**Extract provided:**
|Publication number||US6315048 B1|
|Application number||US 09/398,730|
|Publication date||Nov 13, 2001|
|Filing date||Sep 17, 1999|
|Priority date||Sep 17, 1999|
|Also published as||US6585050|
|Publication number||09398730, 398730, US 6315048 B1, US 6315048B1, US-B1-6315048, US6315048 B1, US6315048B1|
|Inventors||Timothy E. Etzkorn|
|Original Assignee||T-Bam Enterprises, Llc|
|Export Citation||BiBTeX, EndNote, RefMan|
|Patent Citations (6), Referenced by (3), Classifications (7), Legal Events (4)|
|External Links: USPTO, USPTO Assignment, Espacenet|
This invention relates generally to natural gas wells and more particularly concerns a system and process for reducing the flowing bottom hole pressure of a natural gas well by lowering the surface well head pressure.
The production rate of a natural gas well is a function of the pressure differential between the underground reservoir and the well head. This differential is adversely affected by back pressure against the reservoir pressure. Also, as natural gas and associated liquids are extracted during production, a gradual loss of reservoir pressure occurs in some natural gas wells. Natural gas wells can and do produce liquids, such as water and hydrocarbon. Removal of the produced fluids is dependent upon the velocity of the gas stream and, as the reservoir pressure and flow potential decrease, there is a corresponding drop in the flow velocity of the natural gas through the tubing to the well head. Eventually, when the flowing gas velocity becomes insufficient to overcome the “fall back” velocity of the liquids, a column of liquids accumulates in the well bore. The weight of the fluid column above the producing formation causes additional back pressure and a corresponding decrease in natural gas production. The back pressure caused by the liquid column in a typical well is approximately 0.4 psi per column foot.
In order to reduce the back pressure caused by the accumulation of produced fluids in the well bore, several artificial lift technologies have been utilized. In one such technology, commonly referred to as “plunger lift,” a plunger acts as an artificial interface between the fluid column and the natural gas. This artificial lift technology utilizes a cyclic well operation with both shut-in and flowing time intervals. During the shut-in cycle of operation, a valve in the flow line is closed in order to increase the reservoir pressure at the well bore. During the subsequent producing cycle, the same valve is then opened to allow the plunger to travel from the base of the tubing to the well head. As the plunger rises, the fluid accumulated above the plunger is delivered to the surface and the hydrostatic pressure against the formation is reduced.

(Dataset excerpt)
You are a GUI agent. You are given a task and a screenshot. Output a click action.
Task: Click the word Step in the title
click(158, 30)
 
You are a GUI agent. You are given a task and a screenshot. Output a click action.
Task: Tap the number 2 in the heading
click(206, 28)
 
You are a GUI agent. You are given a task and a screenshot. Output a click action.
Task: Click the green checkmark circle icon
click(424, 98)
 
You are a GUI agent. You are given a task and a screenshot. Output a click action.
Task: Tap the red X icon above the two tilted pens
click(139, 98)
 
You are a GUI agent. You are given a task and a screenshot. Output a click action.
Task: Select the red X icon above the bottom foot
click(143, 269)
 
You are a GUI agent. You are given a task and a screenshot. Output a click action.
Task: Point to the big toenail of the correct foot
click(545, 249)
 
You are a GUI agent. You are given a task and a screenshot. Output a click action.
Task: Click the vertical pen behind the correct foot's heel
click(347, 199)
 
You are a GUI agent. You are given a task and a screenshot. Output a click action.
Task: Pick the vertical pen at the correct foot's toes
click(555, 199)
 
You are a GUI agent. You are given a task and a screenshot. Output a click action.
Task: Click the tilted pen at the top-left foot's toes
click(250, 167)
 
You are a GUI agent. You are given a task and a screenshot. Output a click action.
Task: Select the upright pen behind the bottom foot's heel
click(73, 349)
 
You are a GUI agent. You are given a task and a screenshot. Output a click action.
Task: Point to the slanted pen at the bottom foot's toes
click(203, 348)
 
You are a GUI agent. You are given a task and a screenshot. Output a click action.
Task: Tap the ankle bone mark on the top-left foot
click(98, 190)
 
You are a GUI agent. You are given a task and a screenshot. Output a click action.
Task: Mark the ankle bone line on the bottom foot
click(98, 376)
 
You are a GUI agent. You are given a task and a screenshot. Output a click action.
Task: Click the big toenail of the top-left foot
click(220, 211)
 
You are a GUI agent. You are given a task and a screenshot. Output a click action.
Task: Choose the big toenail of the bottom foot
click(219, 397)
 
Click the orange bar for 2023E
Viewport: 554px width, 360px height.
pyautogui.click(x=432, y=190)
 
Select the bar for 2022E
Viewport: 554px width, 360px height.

**Work to do:**
1. List every date given in the header of the patent text, each with the label it appears under.
2. Please proceed with the patent text on natural gas wells, picking up right after its last sentence.
These rows have no connection to the patent text.

**Written responses:**
1.
Publication date: Nov 13, 2001
Filing date: Sep 17, 1999
Priority date: Sep 17, 1999

2.
The success of “plunger lift” technology is dependent in part upon the comparative values of shut-in bottom hole pressure and flowing surface well head pressure. Well production rates are directly related to the pressure differential available between the shut-in bottom hole pressure and the flowing surface pressure. As the reservoir pressure declines, the significance of the flowing well head pressure increases. Reservoir pressure can decline to the point at which there is insufficient energy available to cause the plunger to travel to the surface against the existing flowing well head pressure. Failure of the plunger to effectively remove accumulated well bore fluids results in a drastic reduction in gas flow rate and even in a cessation of production.
A blow-down or venting method can be utilized to extend the productive life of a gas well in which performance is significantly affected by flowing well head pressure. This method allows the pressurized gas and fluid column present at the end of the shut-in period to flow to the surface ahead of the plunger into a liquid storage tank. Following the plunger arrival, the flow stream of natural gas is redirected through the surface equipment for conditioning and sale. During the blow-down or venting cycle, the natural gas volume above the plunger, together with any pollutants, is lost to the atmosphere. Additional energy is lost in forcing the produced liquids through the surface connections and piping into the storage tanks.
Natural gas production rates on wells equipped with “plunger lift” technology vary significantly. Wells are shut in for extended periods of time and, following shut-in, are allowed to produce utilizing the built-up energy or pressure accumulated during the shut-in period. The gas flow rate during the production period is not constant and generally decreases with time following plunger arrival. Natural gas well surface equipment and pipelines also contribute to pressure resistance at the well head. Gas pipelines operate under pressure and can exert a back pressure at the well head in an approximate range of from several pounds per square inch gauge (PSIG) to several hundreds of pounds per square inch gauge (PSIG). Typically, the pressure of the pipeline connection accounts for a significant portion of the producing surface back pressure. In order to reduce the pipeline back pressure on the well head, gas wells have been equipped with well site compression. Well site compression typically allows lowering the pressure of the surface equipment to an operating range of approximately 10 to 30 pounds PSIG, which represents the friction losses through the system and the gas flow stream pressure utilized to operate the equipment. One of the surface equipment functions is to separate liquids from the produced gas using the gas flow stream pressure to transfer recovered fluids to storage tanks. The liquid/gas separation equipment is typically of limited volume and sufficient pressure must be maintained to allow continuous transfer of produced fluids into the storage tanks.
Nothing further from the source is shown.